→ AVAILABLE DATA:

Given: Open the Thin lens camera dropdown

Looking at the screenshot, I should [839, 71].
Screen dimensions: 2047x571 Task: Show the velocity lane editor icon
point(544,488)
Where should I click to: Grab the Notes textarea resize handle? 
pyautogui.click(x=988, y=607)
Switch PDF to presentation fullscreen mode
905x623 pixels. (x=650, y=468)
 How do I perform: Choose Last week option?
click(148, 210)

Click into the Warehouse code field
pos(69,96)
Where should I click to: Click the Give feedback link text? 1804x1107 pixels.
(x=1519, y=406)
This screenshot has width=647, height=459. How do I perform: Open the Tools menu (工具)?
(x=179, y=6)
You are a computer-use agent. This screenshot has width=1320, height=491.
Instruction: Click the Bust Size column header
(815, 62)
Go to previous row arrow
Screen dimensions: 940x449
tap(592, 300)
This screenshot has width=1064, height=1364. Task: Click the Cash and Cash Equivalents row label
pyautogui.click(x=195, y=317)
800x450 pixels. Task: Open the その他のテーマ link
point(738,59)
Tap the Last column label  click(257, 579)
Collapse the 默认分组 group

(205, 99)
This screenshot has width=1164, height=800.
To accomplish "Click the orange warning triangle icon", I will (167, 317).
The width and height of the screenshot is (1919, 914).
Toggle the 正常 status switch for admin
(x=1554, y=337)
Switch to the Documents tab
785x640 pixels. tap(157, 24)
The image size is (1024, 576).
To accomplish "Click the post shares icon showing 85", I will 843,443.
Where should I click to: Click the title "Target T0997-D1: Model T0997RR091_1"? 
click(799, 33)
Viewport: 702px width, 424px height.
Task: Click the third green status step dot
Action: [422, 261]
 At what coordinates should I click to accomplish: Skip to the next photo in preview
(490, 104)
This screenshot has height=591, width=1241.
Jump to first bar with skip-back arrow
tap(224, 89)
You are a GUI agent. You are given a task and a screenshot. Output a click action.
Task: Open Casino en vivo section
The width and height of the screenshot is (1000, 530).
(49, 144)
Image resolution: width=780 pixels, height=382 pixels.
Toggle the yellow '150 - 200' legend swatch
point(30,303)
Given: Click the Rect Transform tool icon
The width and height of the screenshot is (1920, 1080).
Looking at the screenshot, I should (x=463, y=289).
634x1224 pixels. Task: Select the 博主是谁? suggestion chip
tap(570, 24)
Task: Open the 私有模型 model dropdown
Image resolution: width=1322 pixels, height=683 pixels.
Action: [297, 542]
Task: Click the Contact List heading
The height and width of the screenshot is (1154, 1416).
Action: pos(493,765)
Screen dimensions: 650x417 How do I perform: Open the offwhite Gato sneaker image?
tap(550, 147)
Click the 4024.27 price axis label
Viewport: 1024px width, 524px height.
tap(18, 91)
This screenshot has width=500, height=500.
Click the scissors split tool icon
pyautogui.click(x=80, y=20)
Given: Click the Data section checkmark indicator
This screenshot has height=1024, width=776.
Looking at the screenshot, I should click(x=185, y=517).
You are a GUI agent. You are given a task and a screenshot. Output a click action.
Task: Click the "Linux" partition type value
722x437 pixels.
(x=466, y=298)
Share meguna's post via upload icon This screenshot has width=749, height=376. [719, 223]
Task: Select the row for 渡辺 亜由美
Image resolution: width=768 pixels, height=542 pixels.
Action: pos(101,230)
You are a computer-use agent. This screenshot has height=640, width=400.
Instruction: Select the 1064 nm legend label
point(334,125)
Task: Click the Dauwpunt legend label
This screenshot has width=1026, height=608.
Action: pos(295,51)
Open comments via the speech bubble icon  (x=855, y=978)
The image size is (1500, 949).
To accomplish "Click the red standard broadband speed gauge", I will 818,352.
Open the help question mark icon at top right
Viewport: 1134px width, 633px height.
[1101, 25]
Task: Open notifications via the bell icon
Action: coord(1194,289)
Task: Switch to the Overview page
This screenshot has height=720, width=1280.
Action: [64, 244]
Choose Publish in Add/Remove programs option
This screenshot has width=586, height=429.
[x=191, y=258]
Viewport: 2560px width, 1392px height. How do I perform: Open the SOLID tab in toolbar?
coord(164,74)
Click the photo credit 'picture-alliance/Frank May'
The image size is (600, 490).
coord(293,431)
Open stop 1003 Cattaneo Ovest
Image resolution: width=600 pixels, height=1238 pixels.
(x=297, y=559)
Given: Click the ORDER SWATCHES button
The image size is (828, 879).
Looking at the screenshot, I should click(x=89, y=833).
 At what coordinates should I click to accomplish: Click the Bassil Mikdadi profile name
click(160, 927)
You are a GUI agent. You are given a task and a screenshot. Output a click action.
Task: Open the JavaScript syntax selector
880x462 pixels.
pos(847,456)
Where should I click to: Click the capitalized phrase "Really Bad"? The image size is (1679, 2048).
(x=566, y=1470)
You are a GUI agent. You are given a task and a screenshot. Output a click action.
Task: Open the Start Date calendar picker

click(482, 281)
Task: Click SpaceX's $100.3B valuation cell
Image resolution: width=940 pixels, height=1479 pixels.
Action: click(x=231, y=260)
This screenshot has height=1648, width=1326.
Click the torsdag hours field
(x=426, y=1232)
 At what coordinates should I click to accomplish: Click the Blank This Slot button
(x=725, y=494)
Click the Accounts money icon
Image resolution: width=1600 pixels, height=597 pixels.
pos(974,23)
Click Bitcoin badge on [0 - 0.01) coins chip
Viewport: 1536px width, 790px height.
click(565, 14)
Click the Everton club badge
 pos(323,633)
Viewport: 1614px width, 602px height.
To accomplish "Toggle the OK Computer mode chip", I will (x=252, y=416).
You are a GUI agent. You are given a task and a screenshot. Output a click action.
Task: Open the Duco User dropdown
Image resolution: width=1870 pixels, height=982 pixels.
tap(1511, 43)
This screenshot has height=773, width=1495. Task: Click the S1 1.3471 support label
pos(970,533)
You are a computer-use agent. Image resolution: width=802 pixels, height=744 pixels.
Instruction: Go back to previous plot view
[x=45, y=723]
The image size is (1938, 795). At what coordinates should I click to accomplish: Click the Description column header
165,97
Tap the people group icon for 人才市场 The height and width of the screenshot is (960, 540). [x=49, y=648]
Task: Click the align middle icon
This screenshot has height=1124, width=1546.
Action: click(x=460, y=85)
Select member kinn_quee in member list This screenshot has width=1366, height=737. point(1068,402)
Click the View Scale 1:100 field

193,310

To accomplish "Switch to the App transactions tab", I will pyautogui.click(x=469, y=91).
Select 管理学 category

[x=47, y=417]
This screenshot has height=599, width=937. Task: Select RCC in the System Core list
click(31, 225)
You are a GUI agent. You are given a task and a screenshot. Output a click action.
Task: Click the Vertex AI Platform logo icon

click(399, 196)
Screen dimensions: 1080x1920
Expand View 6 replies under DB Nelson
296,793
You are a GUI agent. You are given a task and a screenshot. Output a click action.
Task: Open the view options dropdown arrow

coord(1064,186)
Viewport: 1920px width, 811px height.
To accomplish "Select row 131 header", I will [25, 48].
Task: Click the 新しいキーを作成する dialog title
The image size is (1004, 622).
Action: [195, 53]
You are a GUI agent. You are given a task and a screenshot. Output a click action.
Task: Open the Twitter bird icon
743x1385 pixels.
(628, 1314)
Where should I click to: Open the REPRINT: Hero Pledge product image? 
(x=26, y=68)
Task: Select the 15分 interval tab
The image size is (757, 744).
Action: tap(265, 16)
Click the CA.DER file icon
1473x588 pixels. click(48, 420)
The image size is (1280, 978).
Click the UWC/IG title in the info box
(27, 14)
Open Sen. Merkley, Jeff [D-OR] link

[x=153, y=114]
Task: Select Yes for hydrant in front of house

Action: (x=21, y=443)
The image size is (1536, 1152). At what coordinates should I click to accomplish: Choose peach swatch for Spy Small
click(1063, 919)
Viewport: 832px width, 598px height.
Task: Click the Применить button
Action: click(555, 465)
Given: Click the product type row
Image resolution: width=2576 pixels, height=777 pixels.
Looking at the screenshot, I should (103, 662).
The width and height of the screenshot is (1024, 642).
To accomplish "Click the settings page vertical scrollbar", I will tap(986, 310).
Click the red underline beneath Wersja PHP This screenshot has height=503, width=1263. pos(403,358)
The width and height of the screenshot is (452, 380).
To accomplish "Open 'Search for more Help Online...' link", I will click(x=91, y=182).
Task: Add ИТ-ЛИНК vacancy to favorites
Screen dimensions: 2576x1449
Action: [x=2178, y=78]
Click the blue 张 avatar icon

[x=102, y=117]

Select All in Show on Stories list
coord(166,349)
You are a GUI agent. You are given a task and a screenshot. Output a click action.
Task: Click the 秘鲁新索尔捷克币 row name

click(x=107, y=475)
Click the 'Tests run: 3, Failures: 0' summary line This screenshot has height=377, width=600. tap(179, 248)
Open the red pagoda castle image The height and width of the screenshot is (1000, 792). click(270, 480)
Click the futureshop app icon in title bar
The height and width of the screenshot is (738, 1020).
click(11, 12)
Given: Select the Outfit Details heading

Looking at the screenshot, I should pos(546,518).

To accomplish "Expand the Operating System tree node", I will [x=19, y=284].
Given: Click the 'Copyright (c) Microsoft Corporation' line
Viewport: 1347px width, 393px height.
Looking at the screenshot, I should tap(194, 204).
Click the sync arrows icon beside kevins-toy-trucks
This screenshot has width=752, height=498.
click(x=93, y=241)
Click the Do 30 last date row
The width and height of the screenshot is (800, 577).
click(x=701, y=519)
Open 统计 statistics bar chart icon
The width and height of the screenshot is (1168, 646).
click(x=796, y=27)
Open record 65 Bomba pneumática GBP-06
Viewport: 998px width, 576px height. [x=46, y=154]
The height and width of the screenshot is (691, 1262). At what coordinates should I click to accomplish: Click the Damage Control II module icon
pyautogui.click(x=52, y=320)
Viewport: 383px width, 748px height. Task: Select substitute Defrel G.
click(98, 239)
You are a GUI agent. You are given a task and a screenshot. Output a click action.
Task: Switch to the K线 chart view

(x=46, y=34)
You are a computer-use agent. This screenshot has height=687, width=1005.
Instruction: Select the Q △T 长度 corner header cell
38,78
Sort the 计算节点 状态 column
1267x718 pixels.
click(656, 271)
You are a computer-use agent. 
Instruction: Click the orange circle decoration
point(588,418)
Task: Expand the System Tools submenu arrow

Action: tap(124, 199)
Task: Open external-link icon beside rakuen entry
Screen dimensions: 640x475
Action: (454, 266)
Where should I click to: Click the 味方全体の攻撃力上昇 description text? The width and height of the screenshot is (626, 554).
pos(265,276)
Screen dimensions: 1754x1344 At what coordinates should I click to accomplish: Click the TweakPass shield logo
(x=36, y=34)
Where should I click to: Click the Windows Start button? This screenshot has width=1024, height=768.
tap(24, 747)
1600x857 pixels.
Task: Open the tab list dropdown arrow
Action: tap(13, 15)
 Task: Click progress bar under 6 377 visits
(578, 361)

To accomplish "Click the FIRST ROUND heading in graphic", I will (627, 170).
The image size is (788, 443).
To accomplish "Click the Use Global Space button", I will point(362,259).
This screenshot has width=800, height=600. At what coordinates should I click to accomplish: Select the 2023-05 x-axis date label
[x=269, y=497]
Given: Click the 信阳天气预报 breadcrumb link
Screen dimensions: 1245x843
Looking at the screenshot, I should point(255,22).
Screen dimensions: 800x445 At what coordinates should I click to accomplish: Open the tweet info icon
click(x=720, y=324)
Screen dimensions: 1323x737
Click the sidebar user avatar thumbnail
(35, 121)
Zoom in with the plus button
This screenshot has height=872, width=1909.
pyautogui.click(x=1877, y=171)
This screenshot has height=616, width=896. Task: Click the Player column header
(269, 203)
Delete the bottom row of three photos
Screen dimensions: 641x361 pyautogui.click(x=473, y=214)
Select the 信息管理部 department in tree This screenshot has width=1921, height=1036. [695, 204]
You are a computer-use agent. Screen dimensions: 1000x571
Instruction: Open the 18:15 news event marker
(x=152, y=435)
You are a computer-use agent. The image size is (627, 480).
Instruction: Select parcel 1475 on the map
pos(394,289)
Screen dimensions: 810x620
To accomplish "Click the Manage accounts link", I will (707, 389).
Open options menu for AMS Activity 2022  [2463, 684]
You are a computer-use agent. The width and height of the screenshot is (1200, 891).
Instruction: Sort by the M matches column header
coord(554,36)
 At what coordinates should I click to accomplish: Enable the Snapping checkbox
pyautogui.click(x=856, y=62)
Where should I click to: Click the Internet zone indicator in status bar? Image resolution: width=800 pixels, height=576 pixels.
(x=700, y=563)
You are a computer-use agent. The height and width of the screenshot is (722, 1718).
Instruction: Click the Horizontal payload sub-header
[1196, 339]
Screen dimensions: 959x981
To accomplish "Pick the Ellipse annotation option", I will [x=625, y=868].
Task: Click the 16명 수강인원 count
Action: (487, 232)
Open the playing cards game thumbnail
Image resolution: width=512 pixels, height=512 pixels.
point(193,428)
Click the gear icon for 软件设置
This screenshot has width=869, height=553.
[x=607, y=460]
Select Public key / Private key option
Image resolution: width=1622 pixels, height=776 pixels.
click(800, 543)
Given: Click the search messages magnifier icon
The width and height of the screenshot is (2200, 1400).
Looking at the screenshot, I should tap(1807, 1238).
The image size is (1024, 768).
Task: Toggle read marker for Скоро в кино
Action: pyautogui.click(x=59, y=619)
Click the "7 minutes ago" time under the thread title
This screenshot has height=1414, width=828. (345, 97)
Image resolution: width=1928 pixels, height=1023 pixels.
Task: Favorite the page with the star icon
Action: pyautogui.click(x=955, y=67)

→ BRIEF: Show me every line of the entries above that holds "tree".

→ RESULT BELOW:
To accomplish "Expand the Operating System tree node", I will [x=19, y=284].
Select the 信息管理部 department in tree This screenshot has width=1921, height=1036. [695, 204]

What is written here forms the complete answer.